[Page]:
* * * * * * * * *

Je refuse d'être payé pour mes corrections du bac 2011.

Comme à chaque fois (depuis 2007) que je corrige le bac, je refuse d’être payé pour mes corrections (60 copies cette année, soit environ une vingtaine d’heures de travail). Cela peut surprendre mais j’assume complètement, au risque de déplaire à quelques collègues qui craignent que mon attitude soit un argument pour le Ministère pour supprimer cette prime, ce que je ne crois pas : si elle disparaît, l’argument sera financier (« la réduction des déficits exigée par l’Union européenne et le Pacte pour l’euro »…) et non éthique !

* * * * * * * * *

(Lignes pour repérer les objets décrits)
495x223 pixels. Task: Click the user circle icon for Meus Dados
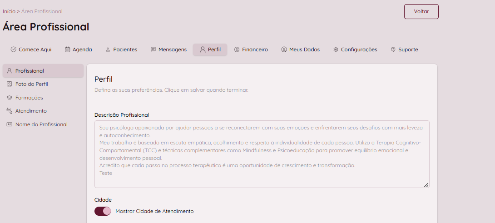click(284, 50)
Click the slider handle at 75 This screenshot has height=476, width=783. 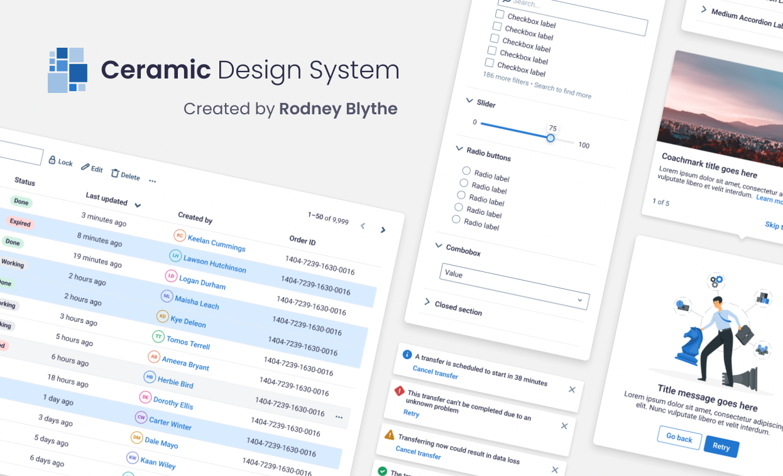[x=550, y=138]
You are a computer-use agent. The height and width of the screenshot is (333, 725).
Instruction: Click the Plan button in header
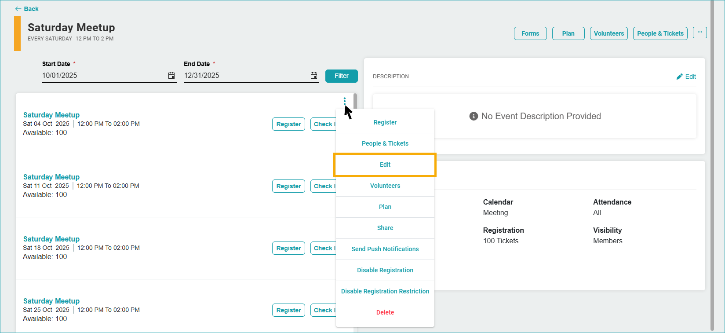(x=568, y=33)
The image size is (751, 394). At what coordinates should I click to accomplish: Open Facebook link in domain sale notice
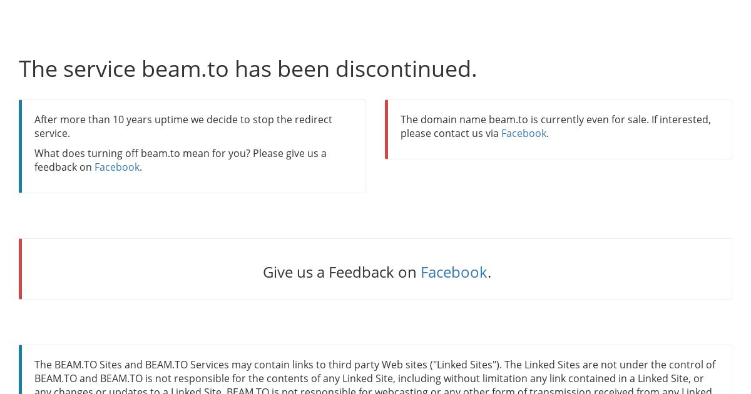(524, 133)
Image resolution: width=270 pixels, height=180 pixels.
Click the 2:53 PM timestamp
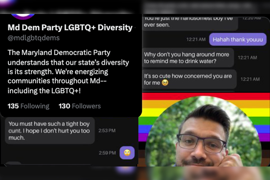click(x=107, y=131)
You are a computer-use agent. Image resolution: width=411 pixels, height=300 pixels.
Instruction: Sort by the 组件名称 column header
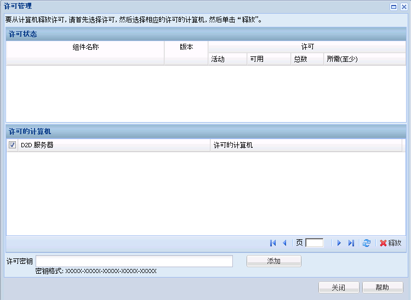pos(85,47)
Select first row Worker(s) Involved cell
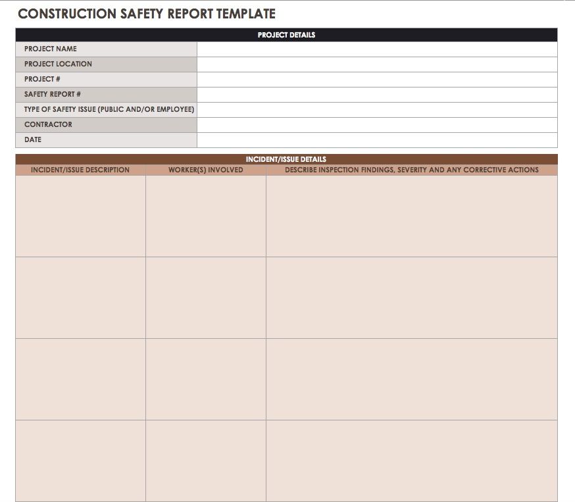The height and width of the screenshot is (502, 575). tap(205, 216)
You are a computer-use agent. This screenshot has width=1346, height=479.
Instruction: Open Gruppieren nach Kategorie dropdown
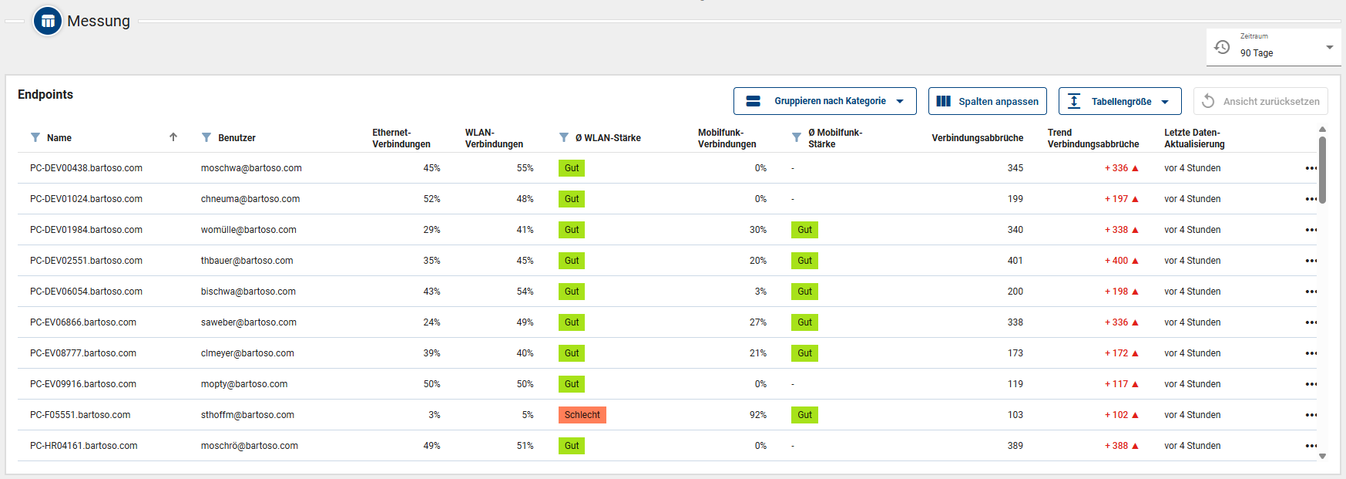pyautogui.click(x=824, y=101)
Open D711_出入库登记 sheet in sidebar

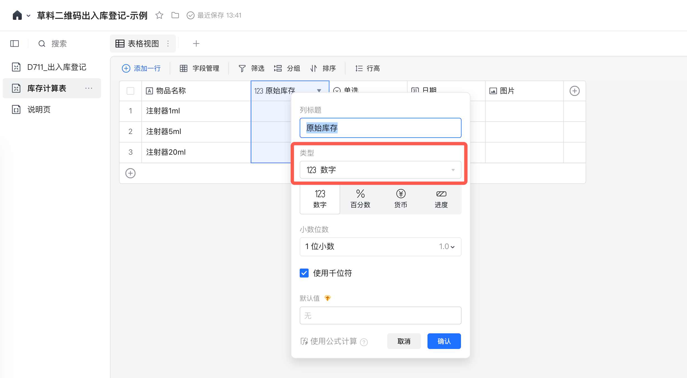coord(57,67)
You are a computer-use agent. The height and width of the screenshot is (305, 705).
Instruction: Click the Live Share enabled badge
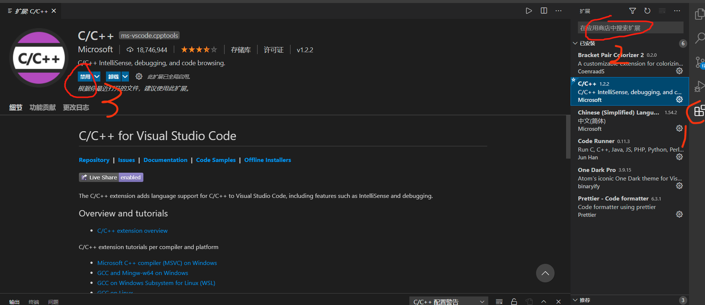pyautogui.click(x=111, y=177)
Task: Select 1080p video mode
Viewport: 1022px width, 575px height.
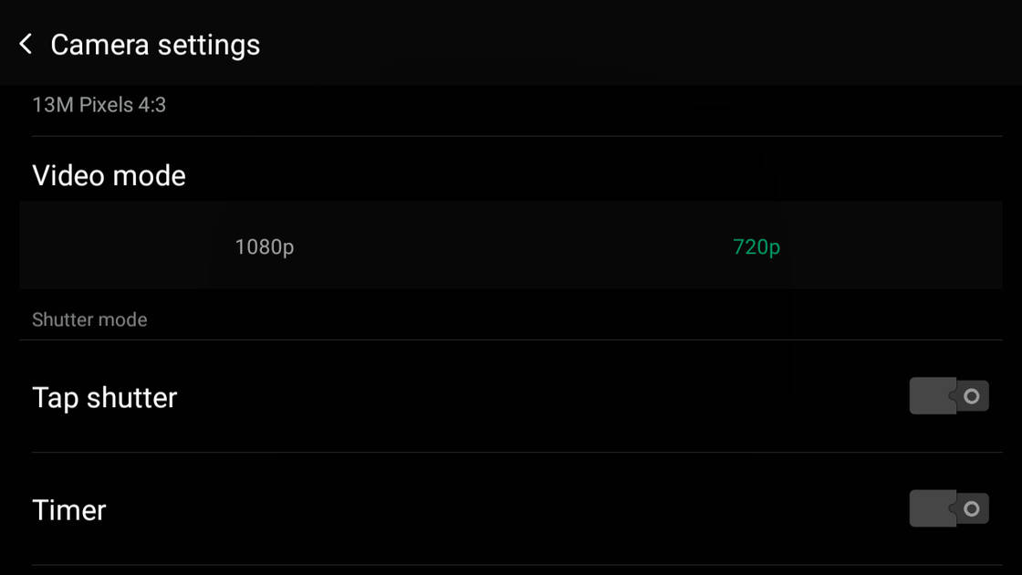Action: 265,246
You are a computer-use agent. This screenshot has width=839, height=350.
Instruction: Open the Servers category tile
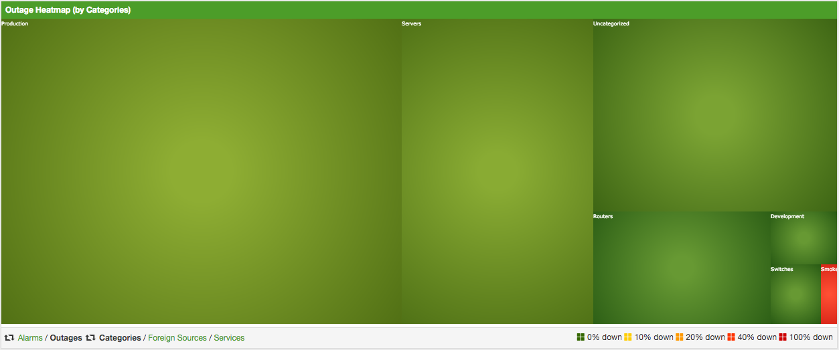[x=497, y=171]
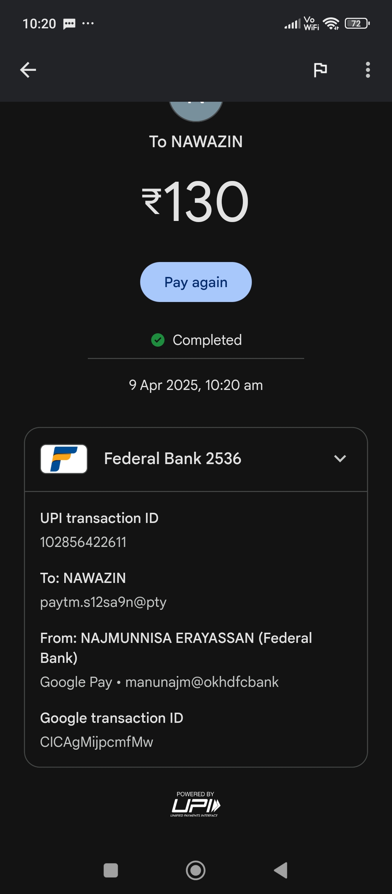This screenshot has width=392, height=894.
Task: Tap the UPI transaction ID number
Action: coord(83,542)
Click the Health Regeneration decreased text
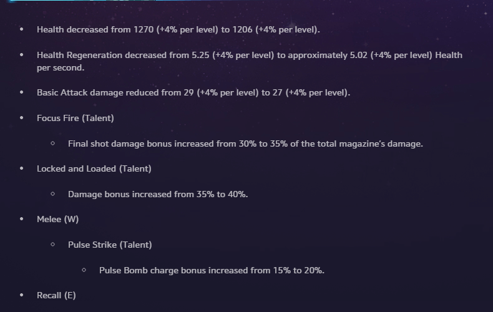Viewport: 493px width, 312px height. (x=250, y=55)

* * * * * * * * *

[Exercices à faire]:
1 - D'après le billet sur les corrections du bac, pourquoi l'attitude de l'auteur peut-elle déplaire à quelques collègues ? Répondez en une à trois phrases.
2 - Dans le billet sur les corrections du bac, recopiez le passage allant de « Comme à chaque » jusqu'à « et non éthique ! » inclus.
3 - Réécrivez sous forme de liste le paragraphe du billet sur les corrections du bac qui commence par « Comme à chaque fois », en gardant ses faits principaux.

[Corrigé]:
1 - Ces collègues craignent que le refus d'être payé serve d'argument au Ministère pour supprimer la prime de correction.

2 -
Comme à chaque fois (depuis 2007) que je corrige le bac, je refuse d’être payé pour mes corrections (60 copies cette année, soit environ une vingtaine d’heures de travail). Cela peut surprendre mais j’assume complètement, au risque de déplaire à quelques collègues qui craignent que mon attitude soit un argument pour le Ministère pour supprimer cette prime, ce que je ne crois pas : si elle disparaît, l’argument sera financier (« la réduction des déficits exigée par l’Union européenne et le Pacte pour l’euro »…) et non éthique !

3 -
- Depuis 2007, à chaque correction du bac, l'auteur refuse d'être payé.
- Cette année, il a corrigé 60 copies, soit environ une vingtaine d'heures de travail.
- Quelques collègues craignent que son attitude donne au Ministère un argument pour supprimer la prime.
- L'auteur ne le croit pas : si la prime disparaît, l'argument sera financier (la réduction des déficits exigée par l'Union européenne et le Pacte pour l'euro) et non éthique.